Exercise requirements → Put every line of the listing below into a numbered list, and skip any blank lines.

Extracted data →
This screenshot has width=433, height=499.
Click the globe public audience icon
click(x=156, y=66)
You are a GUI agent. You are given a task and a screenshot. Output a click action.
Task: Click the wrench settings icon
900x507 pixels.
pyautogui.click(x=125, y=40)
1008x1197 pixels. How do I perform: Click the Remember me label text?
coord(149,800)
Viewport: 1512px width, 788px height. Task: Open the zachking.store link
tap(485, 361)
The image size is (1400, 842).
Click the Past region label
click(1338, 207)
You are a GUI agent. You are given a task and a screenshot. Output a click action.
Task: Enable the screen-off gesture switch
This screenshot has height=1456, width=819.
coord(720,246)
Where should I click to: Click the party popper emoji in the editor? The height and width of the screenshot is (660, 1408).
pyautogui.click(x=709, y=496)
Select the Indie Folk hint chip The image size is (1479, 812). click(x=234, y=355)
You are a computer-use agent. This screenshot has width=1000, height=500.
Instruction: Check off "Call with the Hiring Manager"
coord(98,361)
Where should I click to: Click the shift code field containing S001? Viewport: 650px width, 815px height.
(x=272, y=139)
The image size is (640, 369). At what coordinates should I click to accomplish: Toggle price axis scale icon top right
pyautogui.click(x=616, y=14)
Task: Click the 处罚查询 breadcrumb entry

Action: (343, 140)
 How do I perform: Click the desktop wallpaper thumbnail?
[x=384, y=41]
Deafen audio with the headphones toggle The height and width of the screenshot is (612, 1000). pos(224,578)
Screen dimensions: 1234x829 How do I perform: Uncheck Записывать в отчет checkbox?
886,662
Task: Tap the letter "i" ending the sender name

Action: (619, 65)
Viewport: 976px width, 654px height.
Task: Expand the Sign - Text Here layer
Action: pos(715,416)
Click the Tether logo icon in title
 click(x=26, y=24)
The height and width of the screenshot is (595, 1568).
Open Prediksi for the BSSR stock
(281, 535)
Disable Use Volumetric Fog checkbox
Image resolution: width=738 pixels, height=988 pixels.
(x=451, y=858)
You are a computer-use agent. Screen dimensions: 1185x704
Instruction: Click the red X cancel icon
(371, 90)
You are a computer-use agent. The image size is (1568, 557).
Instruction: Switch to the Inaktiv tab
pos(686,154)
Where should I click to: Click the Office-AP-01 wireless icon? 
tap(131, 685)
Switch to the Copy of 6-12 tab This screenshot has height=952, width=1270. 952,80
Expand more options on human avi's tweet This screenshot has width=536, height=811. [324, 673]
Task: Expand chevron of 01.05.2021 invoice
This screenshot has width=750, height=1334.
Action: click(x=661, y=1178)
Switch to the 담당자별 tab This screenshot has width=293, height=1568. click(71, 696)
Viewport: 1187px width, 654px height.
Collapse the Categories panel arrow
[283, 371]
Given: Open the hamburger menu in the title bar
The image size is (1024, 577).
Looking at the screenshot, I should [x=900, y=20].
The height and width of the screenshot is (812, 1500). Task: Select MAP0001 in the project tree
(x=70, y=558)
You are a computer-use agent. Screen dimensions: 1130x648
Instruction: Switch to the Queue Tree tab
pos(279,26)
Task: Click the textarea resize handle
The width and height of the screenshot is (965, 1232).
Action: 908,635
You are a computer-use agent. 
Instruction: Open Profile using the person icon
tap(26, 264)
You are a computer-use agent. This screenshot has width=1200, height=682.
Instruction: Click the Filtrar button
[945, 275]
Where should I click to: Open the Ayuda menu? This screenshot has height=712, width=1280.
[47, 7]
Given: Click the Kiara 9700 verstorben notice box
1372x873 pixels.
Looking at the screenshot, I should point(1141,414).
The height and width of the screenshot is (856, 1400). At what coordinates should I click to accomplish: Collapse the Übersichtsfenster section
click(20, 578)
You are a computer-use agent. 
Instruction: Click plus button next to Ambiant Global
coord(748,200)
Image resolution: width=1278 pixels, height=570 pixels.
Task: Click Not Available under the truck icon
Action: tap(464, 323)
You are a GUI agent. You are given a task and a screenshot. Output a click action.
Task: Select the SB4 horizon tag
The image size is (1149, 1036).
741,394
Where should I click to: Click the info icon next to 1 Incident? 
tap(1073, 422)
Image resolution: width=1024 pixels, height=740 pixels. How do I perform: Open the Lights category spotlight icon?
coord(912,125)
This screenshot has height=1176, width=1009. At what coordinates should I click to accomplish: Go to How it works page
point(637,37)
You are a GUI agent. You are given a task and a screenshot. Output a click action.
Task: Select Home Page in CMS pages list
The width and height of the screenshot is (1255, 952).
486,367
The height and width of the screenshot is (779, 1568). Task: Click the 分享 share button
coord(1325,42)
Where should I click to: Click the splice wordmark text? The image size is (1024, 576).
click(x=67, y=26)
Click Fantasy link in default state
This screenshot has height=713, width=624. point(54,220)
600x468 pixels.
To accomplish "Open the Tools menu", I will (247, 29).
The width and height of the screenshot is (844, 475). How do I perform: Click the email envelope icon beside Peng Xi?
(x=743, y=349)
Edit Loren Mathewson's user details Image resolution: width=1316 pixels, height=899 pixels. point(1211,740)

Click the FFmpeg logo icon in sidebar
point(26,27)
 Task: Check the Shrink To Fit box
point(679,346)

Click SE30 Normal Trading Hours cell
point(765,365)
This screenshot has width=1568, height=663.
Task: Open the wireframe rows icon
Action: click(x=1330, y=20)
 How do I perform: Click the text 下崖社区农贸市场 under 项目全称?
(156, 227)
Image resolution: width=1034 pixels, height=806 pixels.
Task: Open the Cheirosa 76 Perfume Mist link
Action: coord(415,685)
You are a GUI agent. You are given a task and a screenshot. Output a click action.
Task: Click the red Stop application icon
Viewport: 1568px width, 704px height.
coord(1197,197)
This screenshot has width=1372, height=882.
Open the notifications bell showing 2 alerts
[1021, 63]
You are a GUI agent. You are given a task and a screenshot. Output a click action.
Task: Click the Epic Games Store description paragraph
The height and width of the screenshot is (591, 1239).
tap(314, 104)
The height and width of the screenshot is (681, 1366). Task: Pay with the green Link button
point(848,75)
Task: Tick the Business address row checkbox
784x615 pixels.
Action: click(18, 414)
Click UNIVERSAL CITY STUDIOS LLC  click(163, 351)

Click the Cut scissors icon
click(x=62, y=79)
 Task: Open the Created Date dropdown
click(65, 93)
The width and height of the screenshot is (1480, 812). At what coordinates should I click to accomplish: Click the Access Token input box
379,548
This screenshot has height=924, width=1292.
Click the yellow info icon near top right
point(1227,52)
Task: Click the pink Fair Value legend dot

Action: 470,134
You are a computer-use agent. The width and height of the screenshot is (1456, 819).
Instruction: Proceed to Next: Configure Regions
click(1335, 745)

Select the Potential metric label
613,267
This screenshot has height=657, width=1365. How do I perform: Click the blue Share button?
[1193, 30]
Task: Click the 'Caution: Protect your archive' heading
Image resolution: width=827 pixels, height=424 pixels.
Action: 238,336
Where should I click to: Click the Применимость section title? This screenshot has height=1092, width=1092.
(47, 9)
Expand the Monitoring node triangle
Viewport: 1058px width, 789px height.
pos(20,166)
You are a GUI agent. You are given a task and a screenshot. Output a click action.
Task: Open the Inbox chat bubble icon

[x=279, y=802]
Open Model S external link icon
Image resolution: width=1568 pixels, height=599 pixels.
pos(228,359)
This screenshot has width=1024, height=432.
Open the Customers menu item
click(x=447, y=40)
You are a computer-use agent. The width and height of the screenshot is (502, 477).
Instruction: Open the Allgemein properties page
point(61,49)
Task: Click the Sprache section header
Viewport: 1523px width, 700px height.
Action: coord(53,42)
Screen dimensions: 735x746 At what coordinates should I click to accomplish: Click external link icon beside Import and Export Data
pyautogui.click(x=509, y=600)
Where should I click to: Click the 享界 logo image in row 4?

Result for this exercise →
1. This screenshot has width=433, height=499.
2. Click the globe public audience icon
3. click(x=156, y=66)
4. You are a GUI agent. You are given a task and a screenshot. Output a click action.
5. Task: Click the wrench settings icon
6. 900x507 pixels.
7. pyautogui.click(x=125, y=40)
8. 1008x1197 pixels. How do I perform: Click the Remember me label text?
9. coord(149,800)
10. Viewport: 1512px width, 788px height. Task: Open the zachking.store link
11. tap(485, 361)
12. The image size is (1400, 842).
13. Click the Past region label
14. click(1338, 207)
15. You are a GUI agent. You are given a task and a screenshot. Output a click action.
16. Task: Enable the screen-off gesture switch
17. This screenshot has height=1456, width=819.
18. coord(720,246)
19. Where should I click to: Click the party popper emoji in the editor? The height and width of the screenshot is (660, 1408).
20. pyautogui.click(x=709, y=496)
21. Select the Indie Folk hint chip The image size is (1479, 812). click(x=234, y=355)
22. You are a computer-use agent. This screenshot has width=1000, height=500.
23. Instruction: Check off "Call with the Hiring Manager"
24. coord(98,361)
25. Where should I click to: Click the shift code field containing S001? Viewport: 650px width, 815px height.
26. (x=272, y=139)
27. The image size is (640, 369). At what coordinates should I click to accomplish: Toggle price axis scale icon top right
28. pyautogui.click(x=616, y=14)
29. Task: Click the 处罚查询 breadcrumb entry
30. Action: (343, 140)
31.  How do I perform: Click the desktop wallpaper thumbnail?
32. [x=384, y=41]
33. Deafen audio with the headphones toggle The height and width of the screenshot is (612, 1000). pos(224,578)
34. Screen dimensions: 1234x829 How do I perform: Uncheck Записывать в отчет checkbox?
35. 886,662
36. Task: Tap the letter "i" ending the sender name
37. Action: (619, 65)
38. Viewport: 976px width, 654px height.
39. Task: Expand the Sign - Text Here layer
40. Action: pos(715,416)
41. Click the Tether logo icon in title
42.  click(x=26, y=24)
43. The height and width of the screenshot is (595, 1568).
44. Open Prediksi for the BSSR stock
45. (281, 535)
46. Disable Use Volumetric Fog checkbox
47. Image resolution: width=738 pixels, height=988 pixels.
48. (x=451, y=858)
49. You are a computer-use agent. Screen dimensions: 1185x704
50. Instruction: Click the red X cancel icon
51. (371, 90)
52. You are a computer-use agent. The image size is (1568, 557).
53. Instruction: Switch to the Inaktiv tab
54. pos(686,154)
55. Where should I click to: Click the Office-AP-01 wireless icon? 
56. tap(131, 685)
57. Switch to the Copy of 6-12 tab This screenshot has height=952, width=1270. 952,80
58. Expand more options on human avi's tweet This screenshot has width=536, height=811. [324, 673]
59. Task: Expand chevron of 01.05.2021 invoice
60. This screenshot has width=750, height=1334.
61. Action: click(x=661, y=1178)
62. Switch to the 담당자별 tab This screenshot has width=293, height=1568. click(71, 696)
63. Viewport: 1187px width, 654px height.
64. Collapse the Categories panel arrow
65. [283, 371]
66. Given: Open the hamburger menu in the title bar
67. The image size is (1024, 577).
68. Looking at the screenshot, I should [x=900, y=20].
69. The height and width of the screenshot is (812, 1500). Task: Select MAP0001 in the project tree
70. (x=70, y=558)
71. You are a computer-use agent. Screen dimensions: 1130x648
72. Instruction: Switch to the Queue Tree tab
73. pos(279,26)
74. Task: Click the textarea resize handle
75. The width and height of the screenshot is (965, 1232).
76. Action: 908,635
77. You are a computer-use agent. 
78. Instruction: Open Profile using the person icon
79. tap(26, 264)
80. You are a computer-use agent. This screenshot has width=1200, height=682.
81. Instruction: Click the Filtrar button
82. [945, 275]
83. Where should I click to: Open the Ayuda menu? This screenshot has height=712, width=1280.
84. [47, 7]
85. Given: Click the Kiara 9700 verstorben notice box
86. 1372x873 pixels.
87. Looking at the screenshot, I should point(1141,414).
88. The height and width of the screenshot is (856, 1400). At what coordinates should I click to accomplish: Collapse the Übersichtsfenster section
89. click(20, 578)
90. You are a computer-use agent. 
91. Instruction: Click plus button next to Ambiant Global
92. coord(748,200)
93. Image resolution: width=1278 pixels, height=570 pixels.
94. Task: Click Not Available under the truck icon
95. Action: tap(464, 323)
96. You are a GUI agent. You are given a task and a screenshot. Output a click action.
97. Task: Select the SB4 horizon tag
98. The image size is (1149, 1036).
99. 741,394
100. Where should I click to: Click the info icon next to 1 Incident? 
101. tap(1073, 422)
102. Image resolution: width=1024 pixels, height=740 pixels. How do I perform: Open the Lights category spotlight icon?
103. coord(912,125)
104. This screenshot has height=1176, width=1009. At what coordinates should I click to accomplish: Go to How it works page
105. point(637,37)
106. You are a GUI agent. You are given a task and a screenshot. Output a click action.
107. Task: Select Home Page in CMS pages list
108. The width and height of the screenshot is (1255, 952).
109. 486,367
110. The height and width of the screenshot is (779, 1568). Task: Click the 分享 share button
111. coord(1325,42)
112. Where should I click to: Click the splice wordmark text? The image size is (1024, 576).
113. click(x=67, y=26)
114. Click Fantasy link in default state
115. This screenshot has height=713, width=624. point(54,220)
116. 600x468 pixels.
117. To accomplish "Open the Tools menu", I will (247, 29).
118. The width and height of the screenshot is (844, 475). How do I perform: Click the email envelope icon beside Peng Xi?
119. (x=743, y=349)
120. Edit Loren Mathewson's user details Image resolution: width=1316 pixels, height=899 pixels. point(1211,740)
121. Click the FFmpeg logo icon in sidebar
122. point(26,27)
123.  Task: Check the Shrink To Fit box
124. point(679,346)
125. Click SE30 Normal Trading Hours cell
126. point(765,365)
127. This screenshot has width=1568, height=663.
128. Task: Open the wireframe rows icon
129. Action: click(x=1330, y=20)
130.  How do I perform: Click the text 下崖社区农贸市场 under 项目全称?
131. (156, 227)
132. Image resolution: width=1034 pixels, height=806 pixels.
133. Task: Open the Cheirosa 76 Perfume Mist link
134. Action: coord(415,685)
135. You are a GUI agent. You are given a task and a screenshot. Output a click action.
136. Task: Click the red Stop application icon
137. Viewport: 1568px width, 704px height.
138. coord(1197,197)
139. This screenshot has width=1372, height=882.
140. Open the notifications bell showing 2 alerts
141. [1021, 63]
142. You are a GUI agent. You are given a task and a screenshot. Output a click action.
143. Task: Click the Epic Games Store description paragraph
144. The height and width of the screenshot is (591, 1239).
145. tap(314, 104)
146. The height and width of the screenshot is (681, 1366). Task: Pay with the green Link button
147. point(848,75)
148. Task: Tick the Business address row checkbox
149. 784x615 pixels.
150. Action: click(18, 414)
151. Click UNIVERSAL CITY STUDIOS LLC  click(163, 351)
152. Click the Cut scissors icon
153. click(x=62, y=79)
154.  Task: Open the Created Date dropdown
155. click(65, 93)
156. The width and height of the screenshot is (1480, 812). At what coordinates should I click to accomplish: Click the Access Token input box
157. 379,548
158. This screenshot has height=924, width=1292.
159. Click the yellow info icon near top right
160. point(1227,52)
161. Task: Click the pink Fair Value legend dot
162. Action: 470,134
163. You are a computer-use agent. The width and height of the screenshot is (1456, 819).
164. Instruction: Proceed to Next: Configure Regions
165. click(1335, 745)
166. Select the Potential metric label
167. 613,267
168. This screenshot has height=657, width=1365. How do I perform: Click the blue Share button?
169. [1193, 30]
170. Task: Click the 'Caution: Protect your archive' heading
171. Image resolution: width=827 pixels, height=424 pixels.
172. Action: 238,336
173. Where should I click to: Click the Применимость section title? This screenshot has height=1092, width=1092.
174. (47, 9)
175. Expand the Monitoring node triangle
176. Viewport: 1058px width, 789px height.
177. pos(20,166)
178. You are a GUI agent. You are given a task and a screenshot. Output a click action.
179. Task: Open the Inbox chat bubble icon
180. [x=279, y=802]
181. Open Model S external link icon
182. Image resolution: width=1568 pixels, height=599 pixels.
183. pos(228,359)
184. This screenshot has width=1024, height=432.
185. Open the Customers menu item
186. click(x=447, y=40)
187. You are a computer-use agent. The width and height of the screenshot is (502, 477).
188. Instruction: Open the Allgemein properties page
189. point(61,49)
190. Task: Click the Sprache section header
191. Viewport: 1523px width, 700px height.
192. Action: coord(53,42)
193. Screen dimensions: 735x746 At what coordinates should I click to accomplish: Click external link icon beside Import and Export Data
194. pyautogui.click(x=509, y=600)
195. Where should I click to: Click the 享界 logo image in row 4?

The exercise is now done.